Side Project: False Discovery Rate Estimation of Peptide Identifications:

Identification of peptides and proteins from large-scale proteomics experiments is commonly accomplished by algorithms that produce a score for the peptide matches which do not have a probabilistic interpretation. An empirical approach can use the False Discovery Rate (FDR) as a metric of the proportion of putative identities which are false. In prior work, this has been estimated by using a database of reversed proteins which comprise a set of random match candidates for the experimental spectra to match in order to estimate the expected false discovery rate

We are exploring the effects of three variant approaches towards FDR estimation: i)The use of decoy databases generated by various techniques (reversed, shuffled, generated from Markov models); ii) the use of SEQUEST Xcorr scores normalized by a auto-correlation of the observed spectrum[5]; iii) variations in the DTA-Select parameters used to filter peptide results in identifying proteins.

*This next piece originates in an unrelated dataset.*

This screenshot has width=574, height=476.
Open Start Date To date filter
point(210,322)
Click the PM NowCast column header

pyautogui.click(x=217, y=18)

Results from this research were presented orally at the 53 rd ASMS conference on Mass Spectrometry. We found that decoy spectra from the reverse model are slightly but significantly more similar to the forward spectra than ones from Markov or shuffled models, but few effects were seen on the rate of protein identifications. I am working on a way to use the rate of decoy hits for a protein to estimate a p-value for its identification being correct.